La regia di Ivonne Capece prende le distanze dal registro del true crime per aprire lo spazio a domande scomode e necessarie. Come si forma il male dentro vite apparentemente normali? Quali dispositivi sociali, culturali e affettivi contribuiscono a renderlo praticabile? E quanto ciò che condanniamo negli altri nasce da meccanismi che ci attraversano… più di quanto siamo disposti ad ammettere? In scena, spazio fisico e virtuale si sovrappongono, gli attori si muovono tra ologrammi e proiezioni digitali, con un effetto di straniamento, spingendo lo spettatore a rivedere continuamente cosa è reale e cosa è riflesso. Luci a taglio e una colonna sonora elettronica pulsante costruiscono una tensione continua e inchiodano lo spettatore. Doloroso e crudele.
“Nella vita non c’è merito.” Mi tornano in mente le parole della mia psicologa mentre lo spettacolo scava nelle biografie dei personaggi. Nessuno dei personaggi del racconto merita la propria fine, né i padri né i figli, né i ricchi né i poveri, tutti sono accomunati da dolori ancestrali, ferite che si portano dietro, e che esplodono tra le loro mani. I gesti di crudeltà sono inflitti in stati di inconsapevolezza, questo non giustifica gli atti, ma li contestualizza, in una spirale di angosce e frustrazioni che rinchiudono e rendono cechi. Una spirale di autodistruzione che non può portare a nulla di buono.
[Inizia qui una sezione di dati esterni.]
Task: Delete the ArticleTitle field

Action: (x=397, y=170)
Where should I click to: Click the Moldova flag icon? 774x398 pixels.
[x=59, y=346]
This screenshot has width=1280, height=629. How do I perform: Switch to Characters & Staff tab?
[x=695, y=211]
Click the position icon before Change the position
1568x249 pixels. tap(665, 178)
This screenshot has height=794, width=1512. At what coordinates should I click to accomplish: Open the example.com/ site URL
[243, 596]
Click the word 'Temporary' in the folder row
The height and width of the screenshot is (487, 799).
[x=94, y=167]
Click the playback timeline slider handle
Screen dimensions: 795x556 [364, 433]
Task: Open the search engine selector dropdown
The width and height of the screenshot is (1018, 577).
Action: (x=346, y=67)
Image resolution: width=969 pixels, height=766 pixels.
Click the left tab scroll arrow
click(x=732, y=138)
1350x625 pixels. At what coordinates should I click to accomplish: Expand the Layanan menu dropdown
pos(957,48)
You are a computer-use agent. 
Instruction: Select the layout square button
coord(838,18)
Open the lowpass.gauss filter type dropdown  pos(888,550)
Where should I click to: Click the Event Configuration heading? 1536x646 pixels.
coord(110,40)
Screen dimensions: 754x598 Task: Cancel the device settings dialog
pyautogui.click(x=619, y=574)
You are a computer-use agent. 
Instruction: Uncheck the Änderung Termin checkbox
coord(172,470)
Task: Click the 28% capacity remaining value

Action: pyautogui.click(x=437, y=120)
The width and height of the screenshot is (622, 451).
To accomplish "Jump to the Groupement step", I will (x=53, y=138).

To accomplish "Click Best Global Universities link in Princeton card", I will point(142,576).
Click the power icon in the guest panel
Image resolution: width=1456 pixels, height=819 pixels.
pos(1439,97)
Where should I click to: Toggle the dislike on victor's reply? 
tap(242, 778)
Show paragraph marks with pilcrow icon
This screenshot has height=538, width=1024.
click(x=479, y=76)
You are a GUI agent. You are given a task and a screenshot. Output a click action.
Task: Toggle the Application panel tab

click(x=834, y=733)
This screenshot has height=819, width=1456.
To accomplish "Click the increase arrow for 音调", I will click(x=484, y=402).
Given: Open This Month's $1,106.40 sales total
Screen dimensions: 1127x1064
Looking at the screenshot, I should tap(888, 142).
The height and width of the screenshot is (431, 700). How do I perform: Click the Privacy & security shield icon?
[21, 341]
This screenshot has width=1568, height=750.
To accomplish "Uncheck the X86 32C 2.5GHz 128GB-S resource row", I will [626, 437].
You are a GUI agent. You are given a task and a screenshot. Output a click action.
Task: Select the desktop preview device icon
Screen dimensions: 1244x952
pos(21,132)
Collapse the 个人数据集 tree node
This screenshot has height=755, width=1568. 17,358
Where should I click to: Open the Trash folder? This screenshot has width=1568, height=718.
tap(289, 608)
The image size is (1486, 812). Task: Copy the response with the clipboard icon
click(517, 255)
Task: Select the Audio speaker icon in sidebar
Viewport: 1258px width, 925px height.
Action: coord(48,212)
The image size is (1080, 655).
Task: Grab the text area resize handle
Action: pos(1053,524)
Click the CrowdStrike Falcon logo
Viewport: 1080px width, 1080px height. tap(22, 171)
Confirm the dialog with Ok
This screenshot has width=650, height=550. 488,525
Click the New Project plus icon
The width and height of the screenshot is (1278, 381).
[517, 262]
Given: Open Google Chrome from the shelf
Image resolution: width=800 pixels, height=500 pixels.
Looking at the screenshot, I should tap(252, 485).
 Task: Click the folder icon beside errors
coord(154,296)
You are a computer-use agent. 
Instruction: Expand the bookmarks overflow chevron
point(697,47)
Nel dramma c’è una vittima innocente, e carnefici disperati. Si tocca il tema della violenza in tutte le sue declinazioni, psicologica e fisica, simbolica e carnale, con atti crudi messi in scena in una perfezione coreografica di corpi bellissimi, di voci suadenti, di parole pesate e taglienti, in una scenografia che si anima di spettri. Sono tanti gli spettri interni dei protagonisti, sono tante le figure che contornano la scena, in un dramma che però è molto intimo, nei rapporti tra padri e figli (tutti maschi), nei rapporti tra amici e amanti (tutti maschi). La violenza ha il volto maschile, è quella passiva di un padre assente che non ascolta, che non c’è mai, è quella attiva che spinge a gesti atroci e fatali. È la pressione di modelli virili che reprimono l’emotività e impediscono l’esplorazione libera della sessualità. È la fuga sistematica dalla fragilità, anestetizzata attraverso alcol e droghe. Maschilità bloccate, incapaci di sostenere il proprio dolore, e che finiscono per trasformarlo in distruzione. A tratti, la violenza dei protagonisti ha qualcosa di disturbatamente ludico, rimanda all’universo di “Arancia meccanica”, dove l’energia giovanile privata di una bussola etica e affettiva si volge alla sopraffazione. Ci parla di come possa nascere il male dalla progressiva disconnessione etica, dall’annebbiamento del pensiero, dalla solitudine nella relazione (la banalità cui si riferisce Arendt).
“La città dei vivi” lascia allo spettatore a responsabilità di ritrovare il bandolo della matassa, interrogarsi su quale nodo vada sciolto, e da dove sia possibile ripartire.
Brigida Orria
Fotografia di Luca Del Pia
“La città dei vivi” (27 gennaio – 1 febbraio 2026 – Teatro Bellini di Napoli)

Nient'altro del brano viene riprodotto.